Manchester United have revealed the extent of coronavirus disruption on their finances, reporting an annual loss and doubling of the club’s debt pile.
The Premier League club said their net loss came in at £23.2m in the year to 30 June compared to profits of almost £19m in the same period last year.
Disruption to last season from the COVID-19 lockdown knocked broadcast revenues in particular – falling more than 40% to £140.2m – while matchday revenue was down 19% reflecting the loss of supporters at Old Trafford.
Only United’s commercial partnership earnings grew as total revenue fell 19% to £509m.
The club reported a net debt figure of £474.1m as of 30 June.
The sum had stood at £203.6m a year earlier.
United released their results a day after Sky News revealed that the club was involved in talks that could create a European Premier League – a tempting proposition for any business with a sea of red running through its finances.

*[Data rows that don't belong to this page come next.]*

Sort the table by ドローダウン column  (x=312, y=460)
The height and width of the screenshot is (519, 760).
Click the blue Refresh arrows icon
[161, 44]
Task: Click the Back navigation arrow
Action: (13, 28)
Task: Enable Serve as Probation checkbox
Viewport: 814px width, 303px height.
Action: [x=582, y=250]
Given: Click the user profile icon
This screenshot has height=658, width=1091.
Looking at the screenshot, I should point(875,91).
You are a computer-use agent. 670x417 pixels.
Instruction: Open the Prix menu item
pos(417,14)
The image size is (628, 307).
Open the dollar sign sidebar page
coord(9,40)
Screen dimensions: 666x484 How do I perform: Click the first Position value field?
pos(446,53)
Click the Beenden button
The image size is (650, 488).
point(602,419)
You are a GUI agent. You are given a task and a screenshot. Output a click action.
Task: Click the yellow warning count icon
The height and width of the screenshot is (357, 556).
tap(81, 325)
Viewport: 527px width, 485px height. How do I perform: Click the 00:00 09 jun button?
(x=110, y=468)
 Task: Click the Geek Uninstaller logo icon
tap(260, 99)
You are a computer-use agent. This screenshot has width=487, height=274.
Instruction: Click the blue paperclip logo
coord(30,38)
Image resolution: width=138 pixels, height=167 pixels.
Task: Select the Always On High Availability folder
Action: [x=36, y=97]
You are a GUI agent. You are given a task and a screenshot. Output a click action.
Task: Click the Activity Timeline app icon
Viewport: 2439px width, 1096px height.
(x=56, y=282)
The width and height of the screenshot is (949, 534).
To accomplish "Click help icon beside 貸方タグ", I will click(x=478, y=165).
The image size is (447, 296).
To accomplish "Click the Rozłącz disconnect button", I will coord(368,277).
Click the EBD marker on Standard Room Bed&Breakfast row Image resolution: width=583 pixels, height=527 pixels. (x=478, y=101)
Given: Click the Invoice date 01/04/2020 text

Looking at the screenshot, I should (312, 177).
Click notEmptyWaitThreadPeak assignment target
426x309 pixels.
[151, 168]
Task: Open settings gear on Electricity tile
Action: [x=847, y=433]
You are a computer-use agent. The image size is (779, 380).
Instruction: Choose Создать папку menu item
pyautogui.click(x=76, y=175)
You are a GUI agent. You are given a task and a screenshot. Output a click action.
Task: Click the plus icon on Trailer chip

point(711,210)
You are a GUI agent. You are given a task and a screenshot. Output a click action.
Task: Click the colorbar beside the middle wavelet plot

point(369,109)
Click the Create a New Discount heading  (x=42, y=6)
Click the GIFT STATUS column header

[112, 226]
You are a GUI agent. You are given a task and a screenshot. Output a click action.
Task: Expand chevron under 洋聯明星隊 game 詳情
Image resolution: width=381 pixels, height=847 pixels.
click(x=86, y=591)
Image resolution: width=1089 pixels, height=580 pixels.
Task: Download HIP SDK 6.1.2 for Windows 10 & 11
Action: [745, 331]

Only last week, Premier League clubs rejected “Project Big Picture” plans put forward by United and Liverpool for radical changes to the English game’s structures and finances that could have led to a smaller top flight division and aid for the clubs struggling with finances in the lower leagues.
Manchester United’s executive vice chairman Ed Woodward told investors on Wednesday: “Our top priority is to get fans back into the stadium safely and as soon as possible.
“We are also committed to playing a constructive role in helping the wider football pyramid through this period of adversity, while exploring options for making the English game stronger and more sustainable in the long-term.”